表示項目の特定に用いる行:
..............................

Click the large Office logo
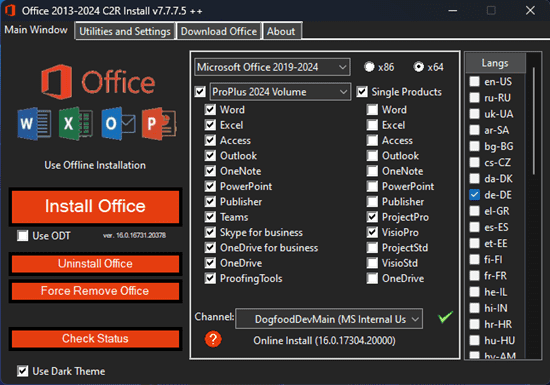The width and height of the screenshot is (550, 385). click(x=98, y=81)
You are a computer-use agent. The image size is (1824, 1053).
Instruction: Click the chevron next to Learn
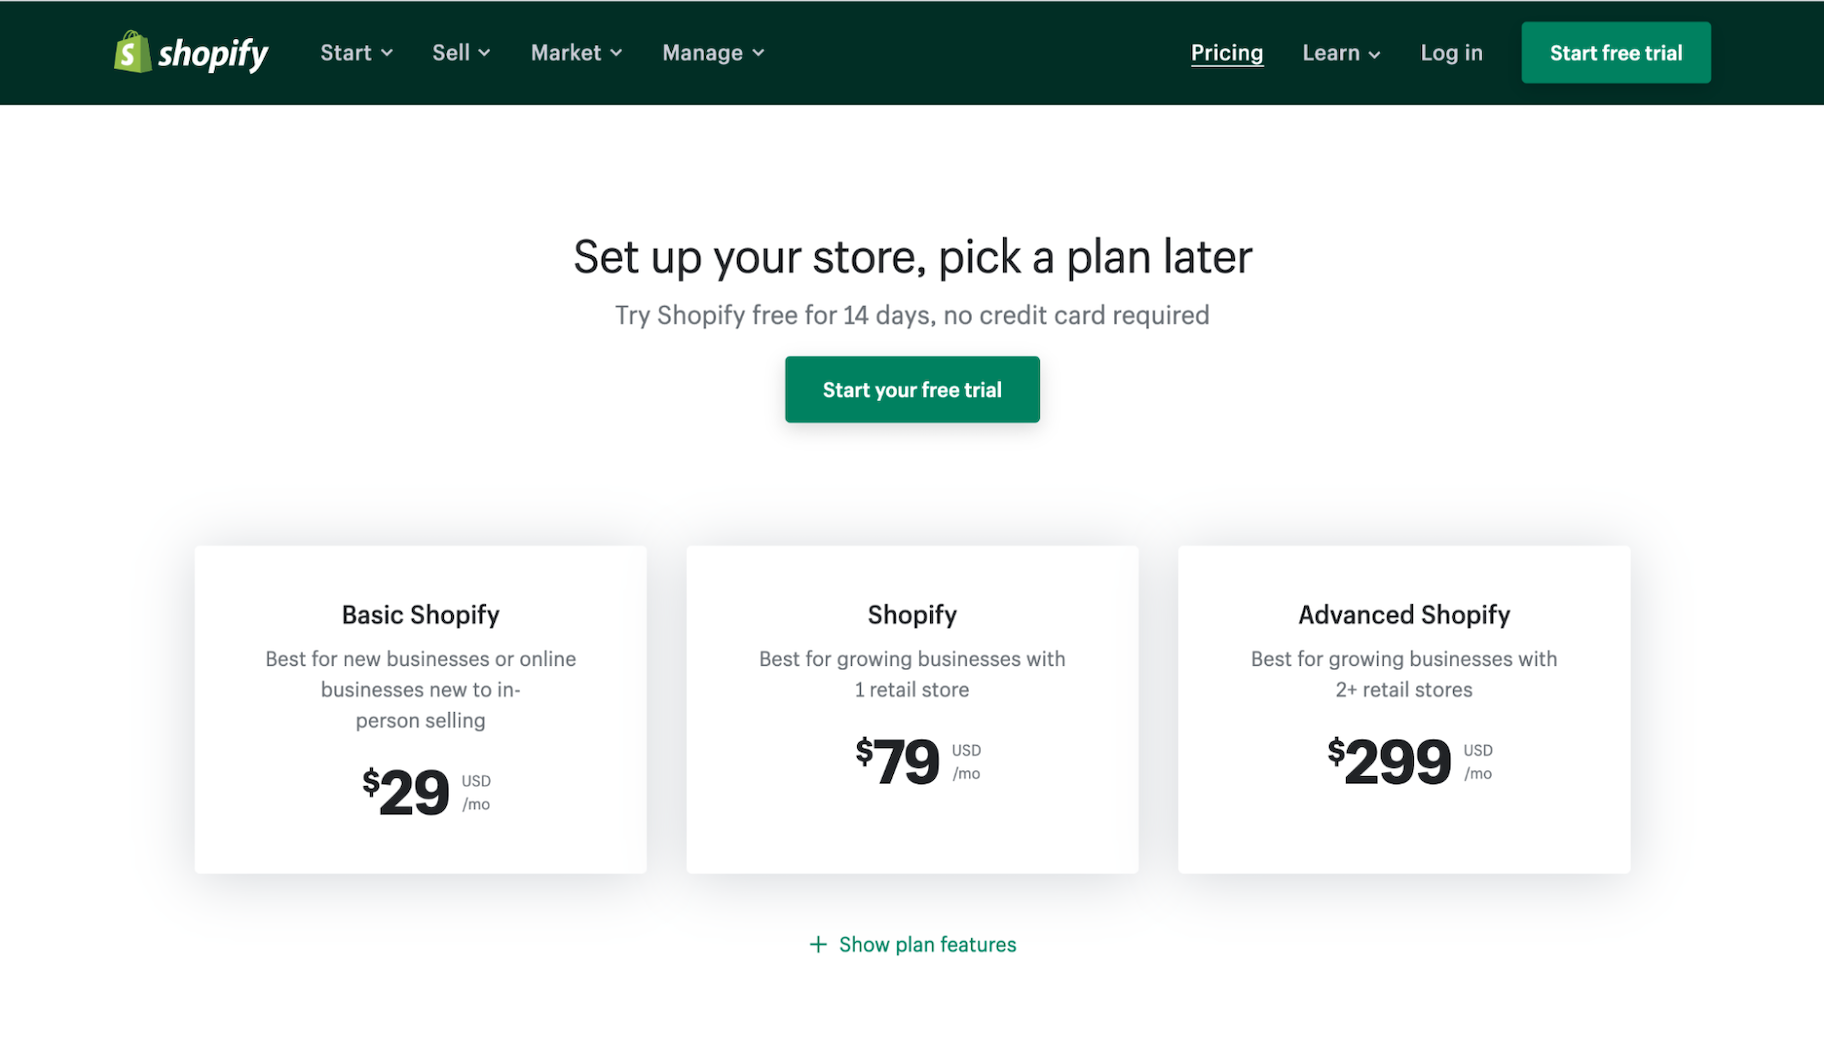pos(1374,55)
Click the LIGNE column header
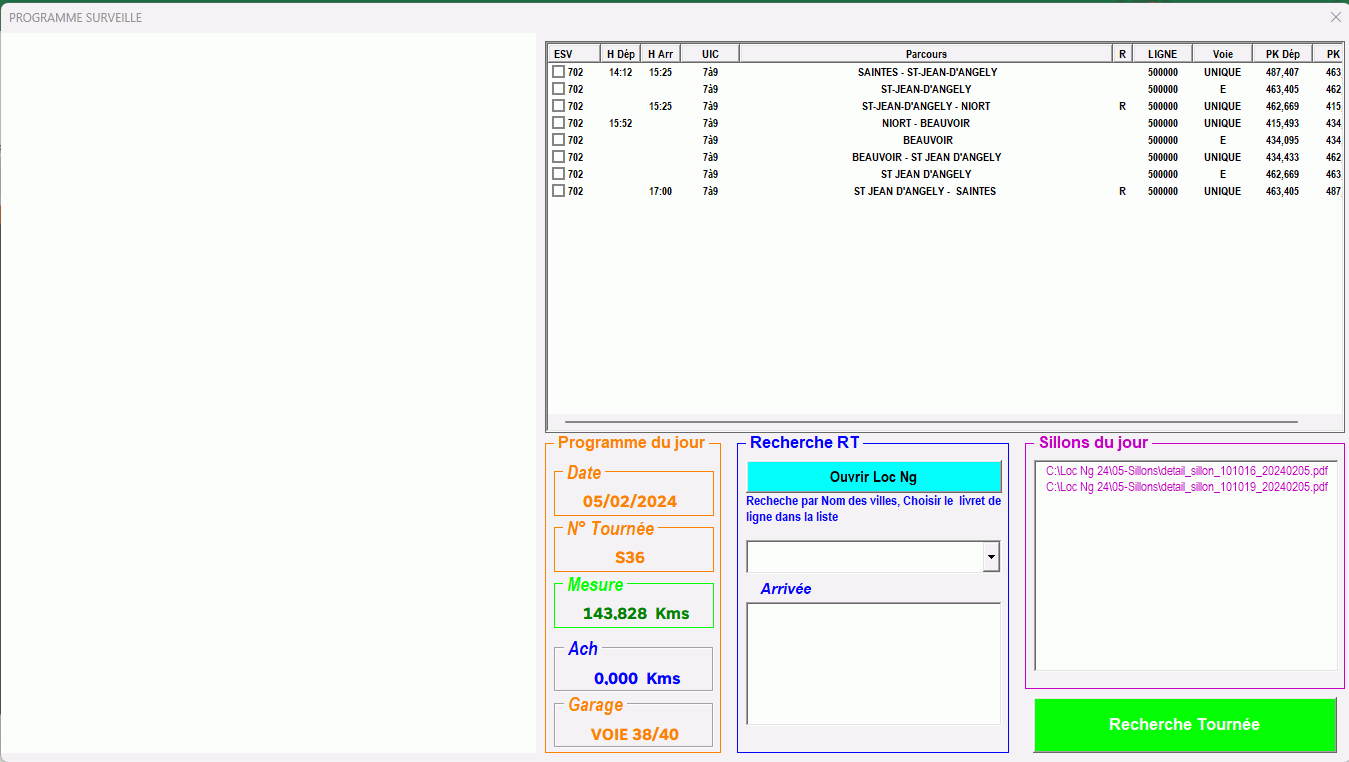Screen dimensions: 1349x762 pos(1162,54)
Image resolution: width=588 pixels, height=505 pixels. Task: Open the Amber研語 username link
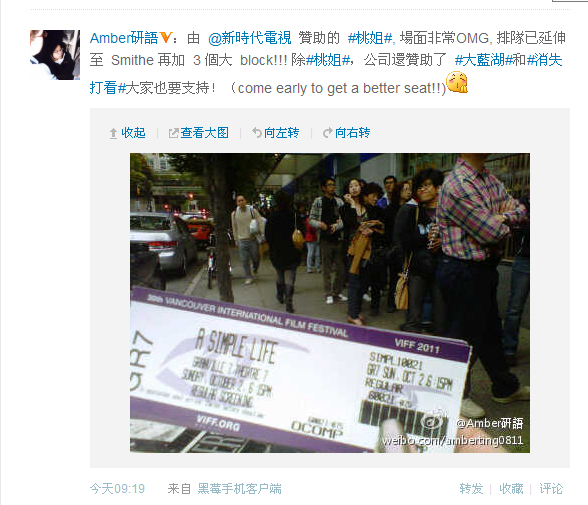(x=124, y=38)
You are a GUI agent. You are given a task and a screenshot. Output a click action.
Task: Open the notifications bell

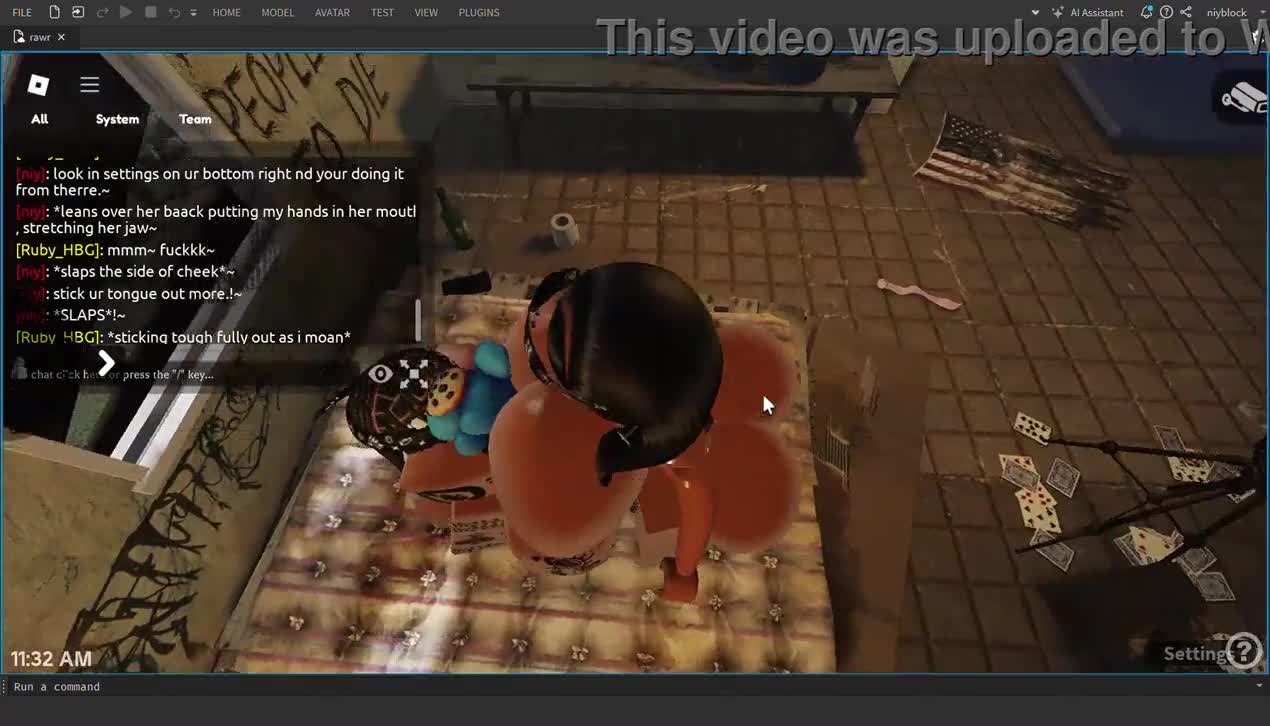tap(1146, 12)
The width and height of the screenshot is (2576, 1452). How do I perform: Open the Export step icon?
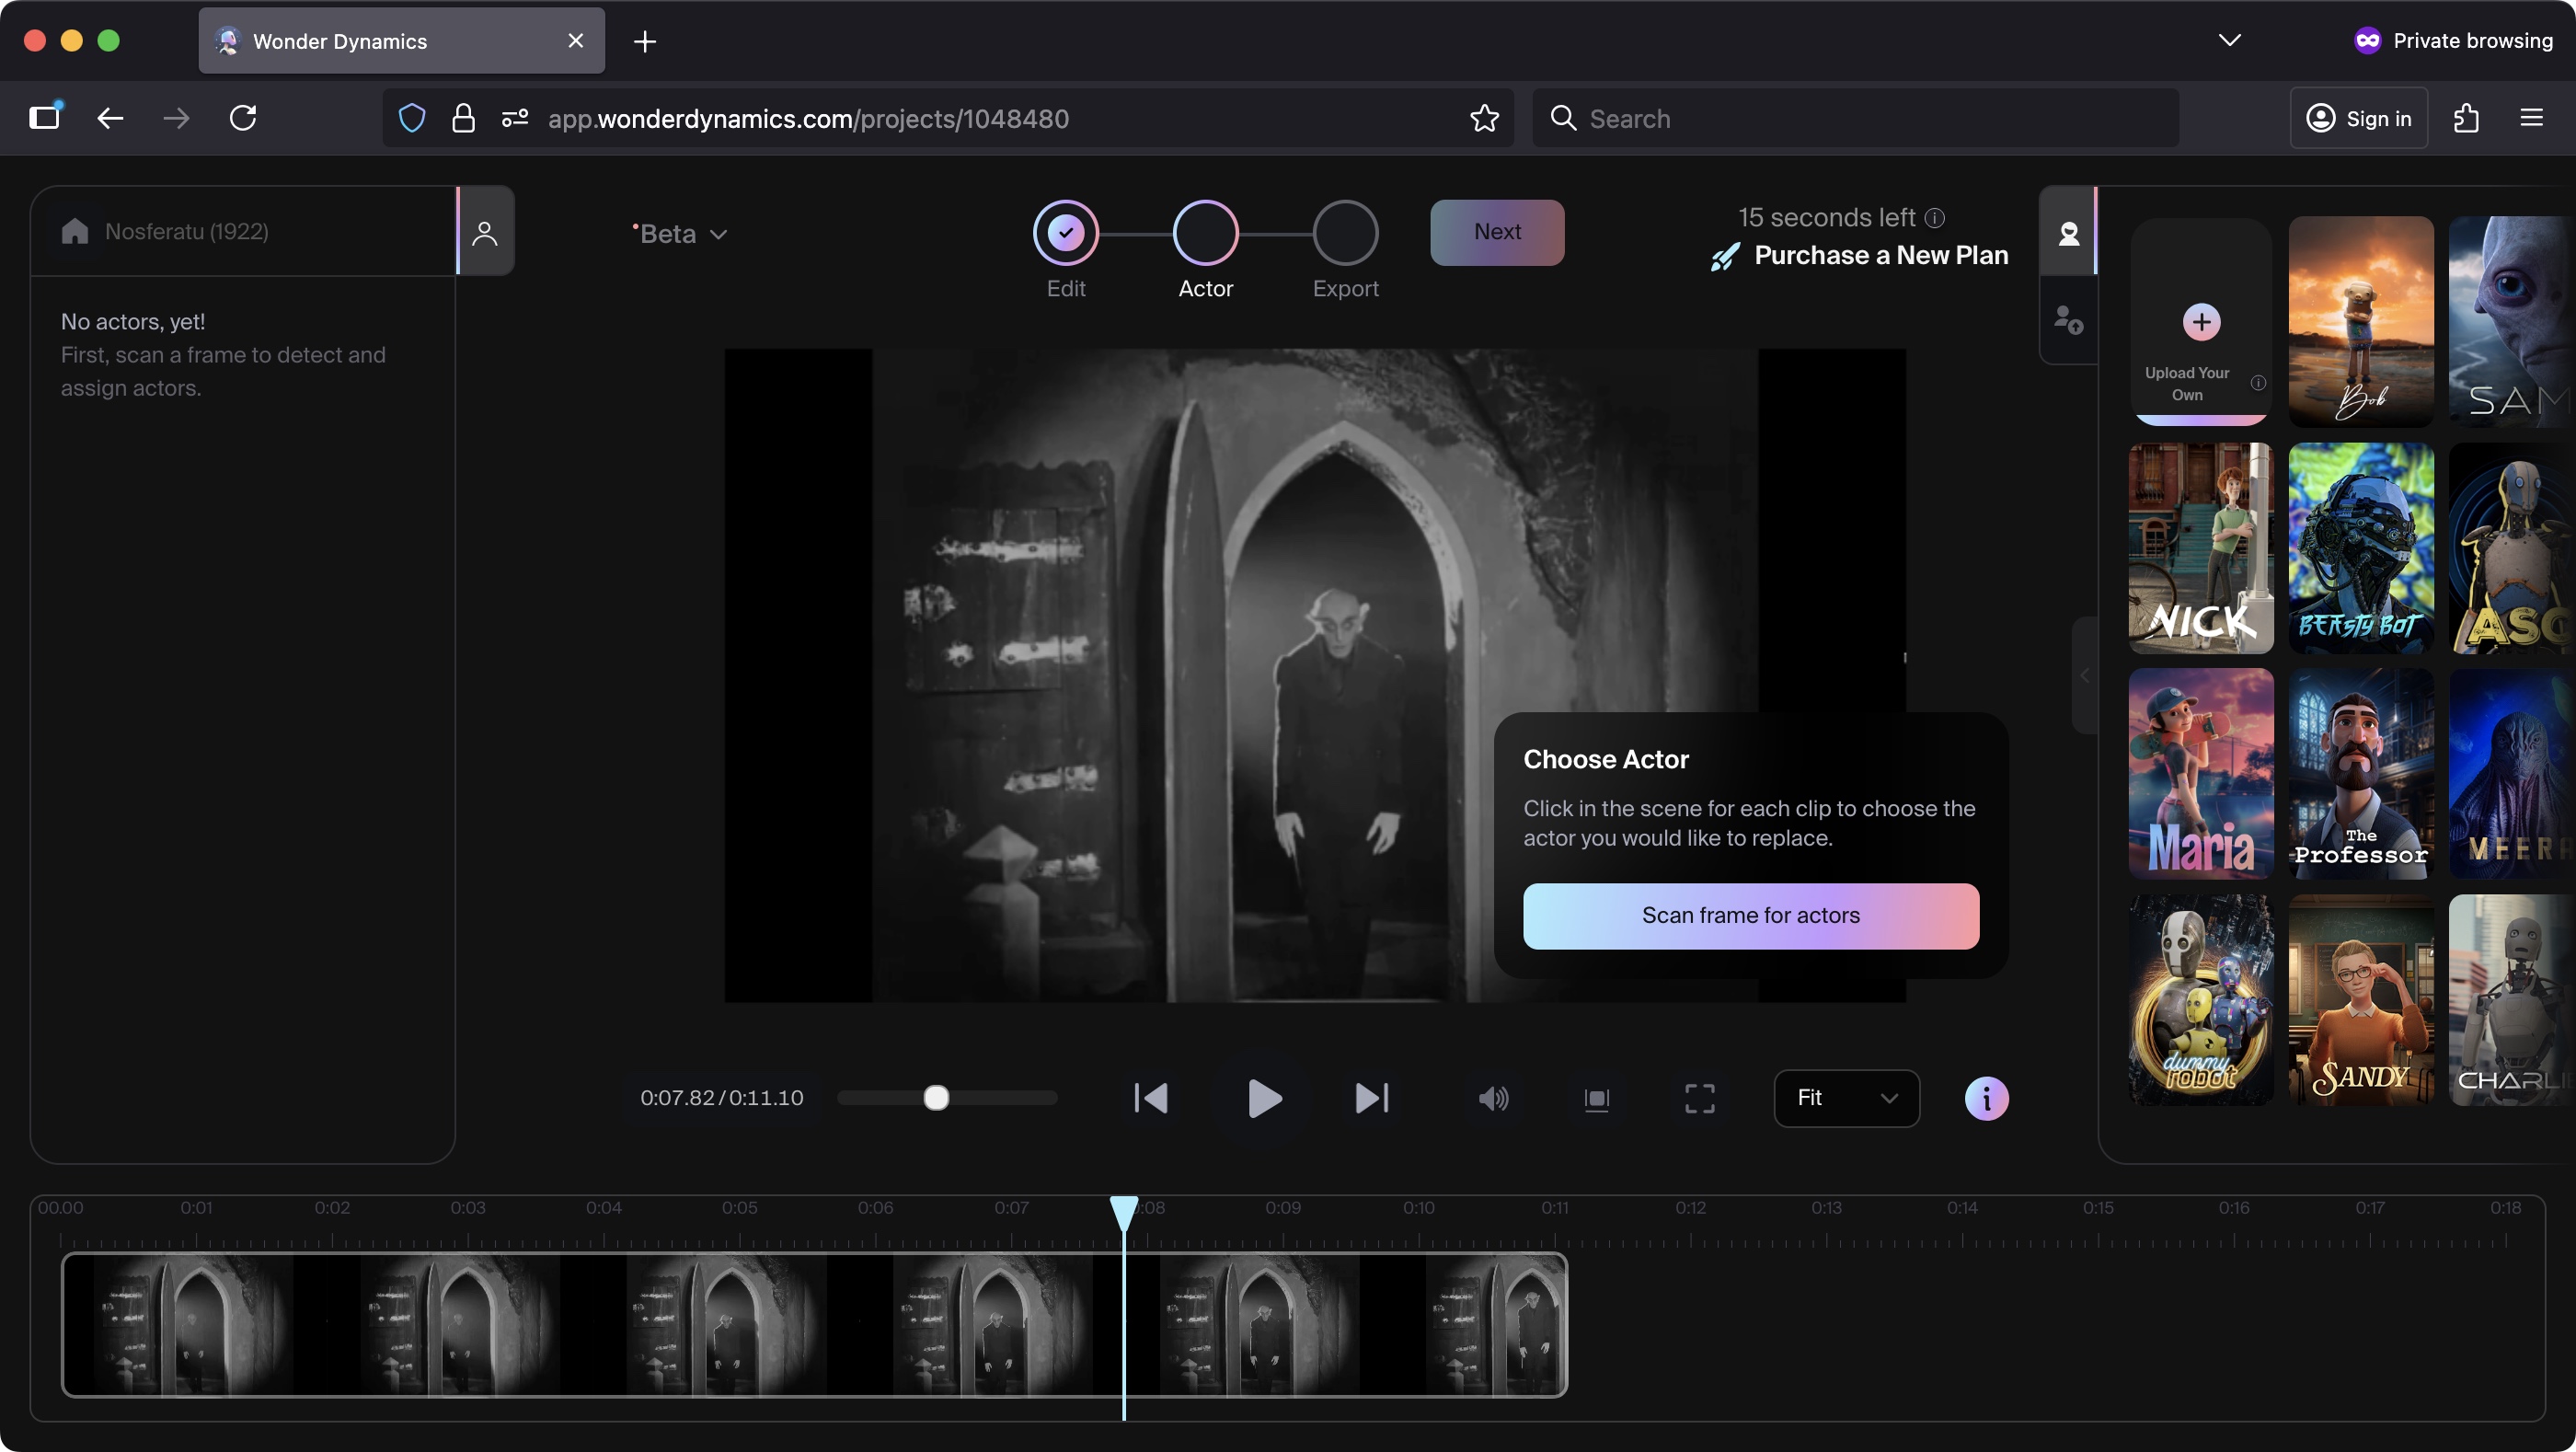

..............................

課題の要件:
上記の行すべてをJSONの文字列リストに書き換えてください。1行を1つの文字列とし、空行と画像は含めないでください。

解答例:
[
  "Click the large Office logo",
  "The width and height of the screenshot is (550, 385). click(x=98, y=81)",
  "You are a computer-use agent. The image size is (1824, 1053).",
  "Instruction: Click the chevron next to Learn",
  "pos(1374,55)",
  "Click the LIGNE column header",
  "Screen dimensions: 1349x762 pos(1162,54)",
  "Image resolution: width=588 pixels, height=505 pixels. Task: Open the Amber研語 username link",
  "(x=124, y=38)",
  "You are a GUI agent. You are given a task and a screenshot. Output a click action.",
  "Task: Open the notifications bell",
  "tap(1146, 12)",
  "The width and height of the screenshot is (2576, 1452). How do I perform: Open the Export step icon?"
]